In the code, you'll find comments that explain each step of the program. Make sure to replace placeholders like <RESOURCE_GROUP>, <AKS_NAME>, and <CHART_VALUES> with your actual resource group name, AKS cluster name, and chart values or configurations.

import * as pulumi from "@pulumi/pulumi";
import * as azure from "@pulumi/azure";
import * as k8s from "@pulumi/kubernetes";
import * as azuread from "@pulumi/azuread";
import * as azureNative from "@pulumi/azure-native";

// Create an Azure Resource Group
const resourceGroup = new azure.core.ResourceGroup("<RESOURCE_GROUP>");

// Create an Azure AD Service Principal for the AKS cluster to use for Azure API operations
const adApp = new azuread.Application("aks");
const adSp = new azuread.ServicePrincipal("aksSp", {
    applicationId: adApp.applicationId,
});

// Create a Service Principal Password
const adSpPassword = new azuread.ServicePrincipalPassword("aksSpPassword", {
    servicePrincipalId: adSp.id,
    value: "<PASSWORD>", // Replace '<PASSWORD>' with a secure password
    endDate: "2099-01-01T00:00:00Z",
});

// Create the AKS cluster
const cluster = new azure.containerservice.KubernetesCluster("<AKS_NAME>", {
    resourceGroupName: resourceGroup.name,
    defaultNodePool: {
        name: "akspool",
        nodeCount: 2,
        vmSize: "Standard_D2_v2",
    },
    dnsPrefix: `${pulumi.getStack()}-kube`,
    linuxProfile: {
        adminUsername: "myadmin",
        sshKey: {
            keyData: "<SSH_PUBLIC_KEY>", // Replace '<SSH_PUBLIC_KEY>' with your actual SSH public key
        },
    },
    servicePrincipal: {
        clientId: adApp.applicationId,
        clientSecret: adSpPassword.value,
    },
    roleBasedAccessControl: { enabled: true },
    addonProfiles: {
        KubeDashboard: {
            enabled: true,
        },
    },
    tags: {
        environment: "testing",
    },
});

// Export the Kubeconfig
export const kubeconfig = cluster.kubeConfigRaw;

// Use the Kubeconfig to create a Kubernetes provider instance.
const k8sProvider = new k8s.Provider("k8sProvider", {
    kubeconfig: kubeconfig,
});

// Deploy the Helm chart using the Kubernetes provider created above
const helmChart = new k8s.helm.v3.Chart("bff-vrecli-service", {
    chart: "bff-vrecli-service",
    // The repository where the Helm chart is located.
    // Replace below with the chart repository URL or local chart path
    // repo: "http://chart-repo-url/",
    // path: "./path-to-chart",
    version: "<CHART_VERSION>", // Replace '<CHART_VERSION>' with the version of the Helm chart
    values: {
        // Provide configuration values for the Helm chart here.
        // This object should match the values you'd typically provide in a values.yaml file or via --set
        // Example:
        // replicaCount: 2,
    },
    namespace: "default", // Kubernetes namespace to deploy the Helm chart. Adjust if needed.
}, { provider: k8sProvider });

// Export the Chart name
export const chartName = helmChart.getResourceName();

We initiate the creation of a resource group where all resources for the AKS will reside.
An Azure AD service principal is created, which the AKS will use to perform actions on behalf of the application.
We then create a password for the service principal.
The AKS cluster is defined with a specified node count, VM size, admin username, and ssh key. This also includes configuring role-based access control (RBAC) for more secure operations and optionally enabling the Kubernetes dashboard.
A Kubernetes provider is instantiated using the kubeconfig from the newly created AKS cluster. This provider will be used to manage Kubernetes resources.
Finally, the Helm chart is deployed to the AKS cluster using the Kubernetes provider. You will need to specify the repository URL and version of the Helm chart you are deploying.
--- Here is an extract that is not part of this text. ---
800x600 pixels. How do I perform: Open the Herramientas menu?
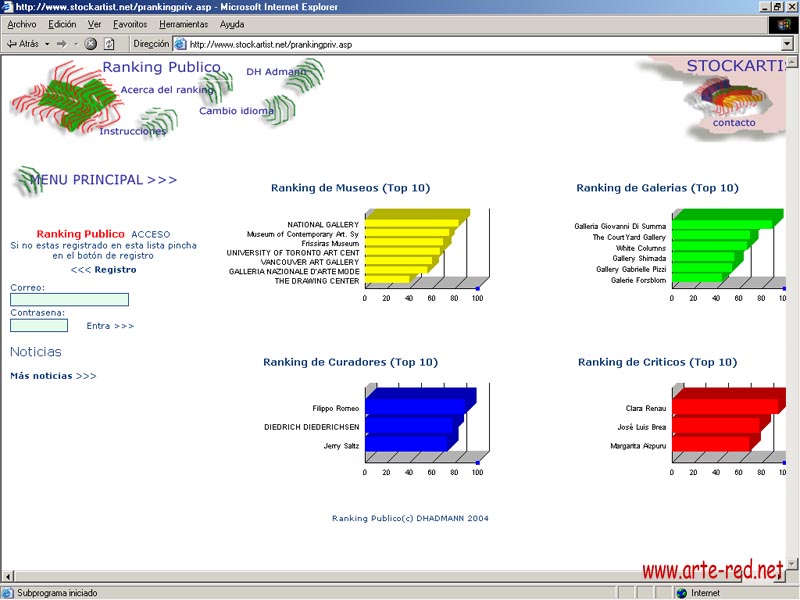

Remember to provide all required placeholders before running the Pulumi program, including passwords and SSH public keys.

For more detailed documentation on Pulumi resources:

AKS Cluster: Azure Kubernetes Service (AKS)
Helm Chart: Helm Chart

To execute this program, save it in a file, install the required packages by running npm install for Pulumi with Azure and Kubernetes SDKs. Then, simply run pulumi up within the CLI in the directory of the file to provision the resources as defined.

Please ensure you have Pulumi and the necessary cloud CLI tools configured for your environment before running the program.